PIZZA
My weakness. A perfectly chewy crust that has a bit of crispness to it on the edge, the texture of the cornmeal on the bottom of the crust, the toppings mixed perfectly with the cheese, with just the right seasoning…
This zucchini pizza and the corresponding pizza dough at Eat, Live, Run are a must try. Since I’m not a fan of ricotta cheese, I made a few tweaks to appeal to my own tastes:
- I grated 2 zucchini as the recipe calls for, then squeezed out the excess water
- I tossed the shredded zucchini with 2 Tablespoons of my Red Wine Vinaigrette
- I crisped 5 slices of Hormel brand fully cooked bacon, then crumbled them into a bowl
- I rolled half of the pizza dough into a large circle and placed on a cornmeal-dusted parchment-paper-lined pizza pan
- Instead of the ricotta mixture, I just sprinkled the dough with a light covering of shredded Mozzarella
- Then I sprinkled the Mozzarella with dried oregano and dried Mediterranean basil
- Then I mixed the shredded zucchini with 2 cups shredded Mozzarella, as the recipe calls for, and spread on top of the seasoned Mozzarella
- Then I sprinkled the top with the crumbled bacon and baked
Pure pizza heaven for an evening indulging myself.
PRE-TEEN SLEEPOVER FOOD
Pizza pleases all.
By dividing the dough into smaller portions, each girl had an individual pizza, a blank canvas to make her own with whatever toppings she pleased (favorite toppings were black olives, mushrooms, and Canadian bacon).
The individual pizzas were a highlight of the sleepover; the girls enthusiastically exclaimed how delicious the pizzas were, much to my delight!
PEPPERONI PIZZA ROLLS
E was going to her (first!) school dance, oh my!
B, not old enough to attend the dance, would be stuck at home with me.
Dinner for B needed to be fun and indulgent (on a budget).
- I made a batch of the pizza dough
- I divided it into 24 sections, rolling each section in a ball
- I kept the balls of dough wrapped in a kitchen towel so they wouldn’t dry out as I worked
- Each ball was rolled into a long, thin section of dough, about 4-5 inches wide and about 8 inches long
- Down the center, I layered:
- 1 Tablespoon shredded Mozzarella cheese
- 3 slices pepperoni
- Then gently rolled the dough and toppings up the length of the section, then pinched the ends together
- I placed each pepperoni roll on a cornmeal-dusted, parchment-paper-lined rimmed baking sheet
- When all 24 were assembled (took about 1 hour for all the filling and rolling), I lightly brushed the tops with:
- 1 Tablespoon olive oil
- I baked them at 425 degrees for about 15 minutes
- Once I removed them from the oven, I brushed the tops again, this time with:
- Softened butter
- Then served hot with ranch dressing for dipping (marinara would be good too!).

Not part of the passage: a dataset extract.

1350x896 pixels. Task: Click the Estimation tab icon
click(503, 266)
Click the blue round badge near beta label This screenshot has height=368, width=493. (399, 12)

So good! B was happy. And E was a good big sister – she bought a piece of candy and a lei at the dance for her little sister – so sweet!
Keeping batches of the dough in the freezer allows us to make pizza any time we want, using a variety of toppings not offered at mainstream pizza shops and for much less cost than specialty pizza shops. Stay tuned for some upcoming meals using the dough for something other than pizza or pizza rolls.
What are your favorite toppings for pizza?
(I prefer very little sauce, if any, just the right amount of cheese – not too much! – and fresh garlic, herbs, and veggies with a sprinkling of crisped bacon.)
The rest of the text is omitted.